I suppose, politically, I should have said I was going to go. My job, after all, was to make buildings habitable again. Part of habitable was holding festive events — weddings, bar mitzvahs, Christmas parties.

But habitable was different from comfortable. And habitable wasn’t always possible.

Places like the Moorhead house were notorious, and notoriety lingered long after the physical examples of the crimes had disappeared.

In the end, it was my curiosity that took me there. I wanted to see the house in all its glory. I wanted to know if it could still have glory.

And I wanted to know exactly what Louise Vogel was up to this time.

No one else from the office wanted to go. Debbie actually called me ghoulish, even though I wasn’t the person holding the party. Dwayne looked at me with pity, asked me if I was sure, and when I said I was, he visibly shuddered. Then he told me, quietly, that he’d never go in that house again, not even if I paid him to do so.

In the end, Marcus went with me, mostly because he was curious. He’d been hired long after I did the first part of the Moorhead house job, but he was there for the tail end of the trial, and for Dwayne’s run at the tiny bones in the sewers. Marcus told me he’d always wanted to go inside, and acknowledged that it was an unhealthy curiosity, based as much on the missing bodies as it was on the effect the entire place had had on our office.

He picked me up at eight. I’d forgotten how well he cleaned up. He wore a long jacket over dress pants — a modern suit that harked back to the Old West — and instead of looking like a football player stuffed into his younger brother’s clothing, he looked like something out of GQ.

I felt dowdy in comparison. I wore a black velvet dress, and I decked it with a red scarf and some glittery (but fake) jewelry I’d inherited from my great-aunt. My matching black velvet heels required, of all things, dusting, and I had to run out an hour before the party to buy panty hose without runs or pulls.

Marcus waited inside my foyer while I dithered over coats and purses, feeling more like a girl-girl than I had for a while. Once upon a time, I had cared about things like makeup and matching purses with shoes, but I had lost that at nineteen when I’d come home from college to find my mother dead of a stroke on the kitchen floor.

She had been there for a week.

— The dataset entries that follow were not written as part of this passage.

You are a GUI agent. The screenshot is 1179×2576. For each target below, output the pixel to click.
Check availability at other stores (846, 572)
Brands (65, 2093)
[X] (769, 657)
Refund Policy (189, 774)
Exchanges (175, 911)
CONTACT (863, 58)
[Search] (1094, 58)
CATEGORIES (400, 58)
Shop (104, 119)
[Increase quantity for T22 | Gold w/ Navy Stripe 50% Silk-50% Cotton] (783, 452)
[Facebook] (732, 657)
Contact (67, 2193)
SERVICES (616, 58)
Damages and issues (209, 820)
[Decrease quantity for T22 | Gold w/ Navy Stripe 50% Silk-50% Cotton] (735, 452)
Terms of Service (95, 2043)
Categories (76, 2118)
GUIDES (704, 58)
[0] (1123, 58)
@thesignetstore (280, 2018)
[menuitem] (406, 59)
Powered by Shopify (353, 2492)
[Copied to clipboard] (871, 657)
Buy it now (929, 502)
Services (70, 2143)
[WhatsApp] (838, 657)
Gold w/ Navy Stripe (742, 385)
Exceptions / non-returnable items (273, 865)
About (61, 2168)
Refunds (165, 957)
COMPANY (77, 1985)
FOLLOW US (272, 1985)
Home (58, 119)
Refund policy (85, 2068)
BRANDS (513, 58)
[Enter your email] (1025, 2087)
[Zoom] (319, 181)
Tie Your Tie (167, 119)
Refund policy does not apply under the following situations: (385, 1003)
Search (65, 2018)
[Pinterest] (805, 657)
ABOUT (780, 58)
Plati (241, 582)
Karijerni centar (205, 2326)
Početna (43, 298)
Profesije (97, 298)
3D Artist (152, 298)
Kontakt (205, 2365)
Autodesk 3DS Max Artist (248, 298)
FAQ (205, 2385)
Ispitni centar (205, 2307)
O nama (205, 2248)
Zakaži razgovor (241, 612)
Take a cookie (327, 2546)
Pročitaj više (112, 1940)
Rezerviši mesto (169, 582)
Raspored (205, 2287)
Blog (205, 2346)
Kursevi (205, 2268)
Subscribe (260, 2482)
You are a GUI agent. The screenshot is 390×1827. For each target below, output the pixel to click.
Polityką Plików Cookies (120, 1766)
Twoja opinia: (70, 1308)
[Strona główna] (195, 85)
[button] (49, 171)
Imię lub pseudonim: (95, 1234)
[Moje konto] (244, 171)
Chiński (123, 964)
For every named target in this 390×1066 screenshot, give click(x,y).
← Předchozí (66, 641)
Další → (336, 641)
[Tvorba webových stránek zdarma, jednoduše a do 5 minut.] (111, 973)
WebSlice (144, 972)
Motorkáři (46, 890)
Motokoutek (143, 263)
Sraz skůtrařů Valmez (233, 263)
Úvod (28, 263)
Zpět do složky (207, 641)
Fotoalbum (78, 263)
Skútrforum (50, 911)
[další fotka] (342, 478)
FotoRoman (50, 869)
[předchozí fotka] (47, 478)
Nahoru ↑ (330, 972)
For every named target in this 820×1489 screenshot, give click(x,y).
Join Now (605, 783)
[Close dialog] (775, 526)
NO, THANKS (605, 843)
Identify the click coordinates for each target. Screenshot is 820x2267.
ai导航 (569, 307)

My parents were divorced — my father lived in another state — and I was an only child. I had come home to surprise my mother, and instead, she had surprised me.

Marcus had a 1960s Mustang that he took out for special occasions, and apparently this ranked as one of those. He drove to the Moorhead house in silence. Normally, we would have chattered the entire way — Marcus and I share the same taste in movies, books, and politics — but those subjects paled in comparison to the house.

The Mustang rode lower than my van, so the view of the Moorhead house as we turned onto the street below seemed even more impressive than usual. This close to Christmas, you’d think other homes on the block would have decorations on the windows or lights strung outside, but the Moorhead house seemed to be the only one with Christmas spirit.

I looked up at the place as we started toward the drive, and those icicle lights still sent a chill through me. I almost told Marcus to turn around and I’d buy him dinner at a nearby steakhouse so we wouldn’t waste the dress-up clothes, but I didn’t. I knew better than to seem weak in front of one of my employees.

I’d learned that lesson as a female firefighter. Even when you felt uncomfortable, you took a deep breath and went into the smoke. To do anything less meant you couldn’t perform your duties.

And somehow, this party had become one of my duties.

We were arriving deliberately late. I hated showing up early to any party. Marcus pulled the Mustang into the circular drive, and my breath caught.

Some things were different: The hedges had been clipped to the bone and did not have lights hanging from them as they had that murderous Christmas season. Signs had been planted in what had been the yard but was now obviously going to be a garden, warning guests to stay on the paths. The signs had been hand-calligraphed, and looked expensive. They even had little drawings of holly around the edges.